Classic/Antique Car Repair: 74 nova part 3, fuel air mixture, spark plug wire


Question
 Hello again, before pulling heads off I checked compression from all 8 plug holes.  All seemed to be fine with a reading over 100+.  Does this insure me of no crack or gasket leak?  I have also pulled timing chain which seemed loose and replaced it and the gears.  I belive I got everything lined up correctly.  Now, since then I tried to turn it over and got a back fire from the carb.  I've been told before but what does this point too?  Thank for the help.

Answer
No, the compression is high enough that the engine should run OK, but it doesn't mean there is no leakage - when the engine is actually running, the pressure in the cylinder is much, much higher than what you read on the compression tester - so that isn't a good test for a bad gasket or sealing surface.

The backfire through the carburetor means that something is igniting the fuel/air mixture when an intake valve is open - which should never happen if everything is right with the engine.  The usual cause for this is the distributor being mis-timed;  I have to ask if the engine was turned at all with the distributor out since the last time it ran right?

Are you sure that you have the distributor in right - it is common to get it in 180 degrees off if you don't verify that the engine is on the compression stroke for #1 piston when you install the distributor (with the rotor pointed at #1 spark plug wire).  If you did not verify this, it's a good idea to double check.
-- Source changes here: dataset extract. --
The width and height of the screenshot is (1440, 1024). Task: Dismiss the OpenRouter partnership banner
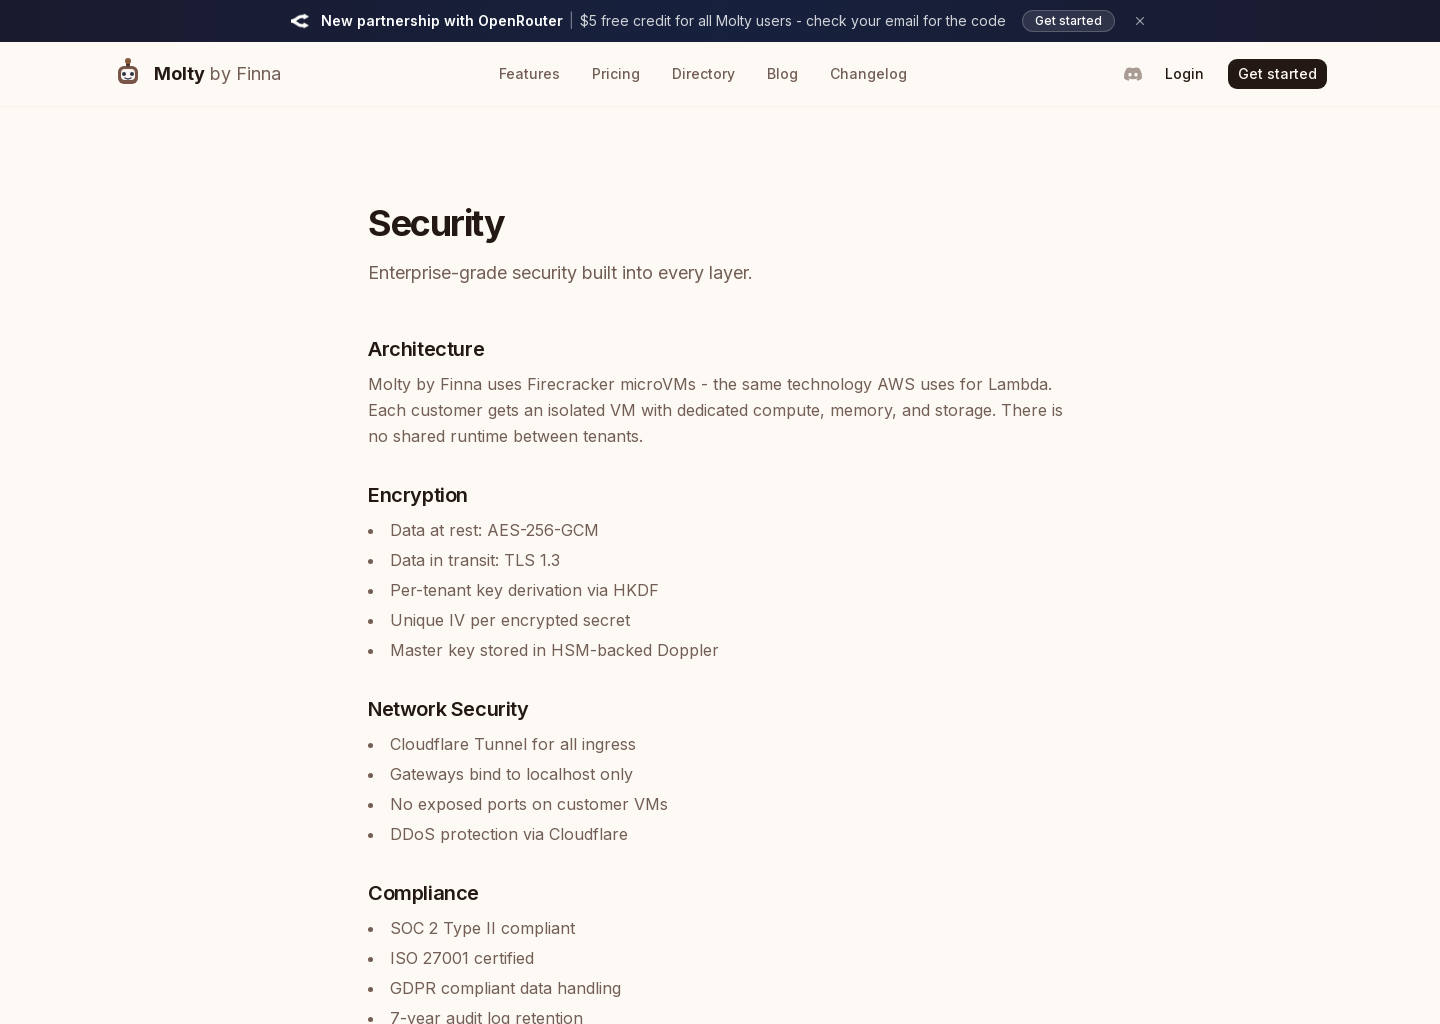click(1140, 21)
It was OK before, or else the car would not have run at all, but if you disturbed the setting while changing the timing gears and chain, it could be off by half a turn now.

The way to double check is to use your compression tester to tell you when #1 is on the compression stroke (pressure starts to build in the cylinder as you slowly turn the crank clockwise), then stop the crank exactly on the TDC mark (without overshooting and backing up), then pop off the distributor cap to see which plug wire it is pointing at - if it isn't pointing at #1 plug wire, pull the distributor and re-insert it so it lines up correctly when it is all the way seated.  That should eliminate the backfire.

None of this has anything to do with the moisture coming out the tailpipe, or the very feeble engine power.

Let me know what you find out, we'll go through this step by step until we find the problem.